**Data extracted from a collection:**
• • • • • • •
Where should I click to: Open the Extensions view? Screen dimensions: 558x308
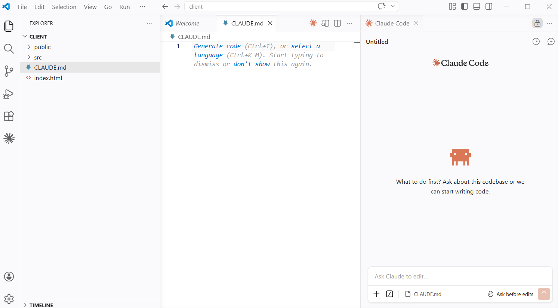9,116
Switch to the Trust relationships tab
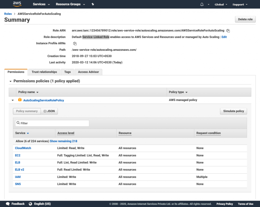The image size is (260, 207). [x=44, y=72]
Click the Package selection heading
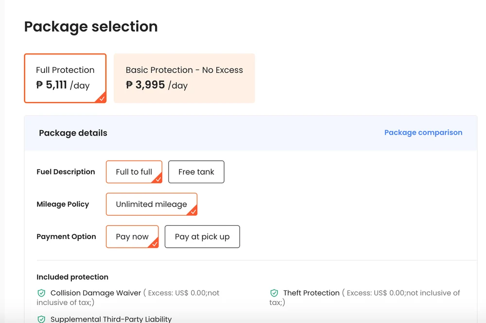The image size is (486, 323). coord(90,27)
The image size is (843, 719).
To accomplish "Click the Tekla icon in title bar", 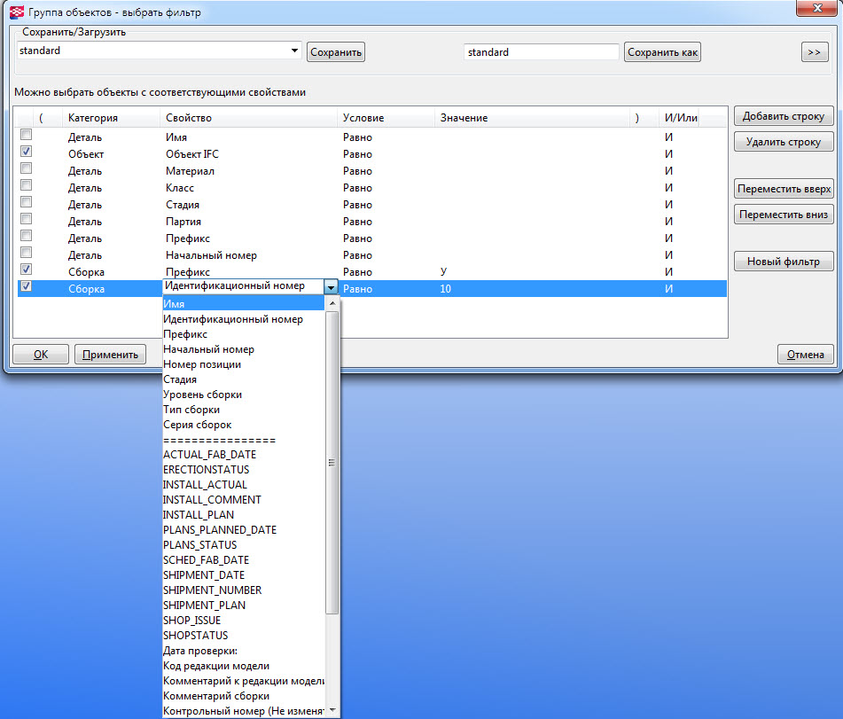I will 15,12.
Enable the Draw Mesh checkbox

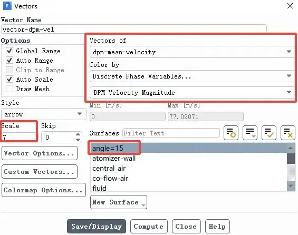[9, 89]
• • • • • • •
Could you repeat, exactly and with nothing else, the lines from the first line of the records through the line containing "The image size is (843, 719)."? Leave out the pictures.

**WRITTEN ANSWER:**
Where should I click to: Open the Extensions view? Screen dimensions: 558x308
9,116
Switch to the Trust relationships tab
The image size is (260, 207). [x=44, y=72]
Click the Package selection heading
The image size is (486, 323). coord(90,27)
The image size is (843, 719).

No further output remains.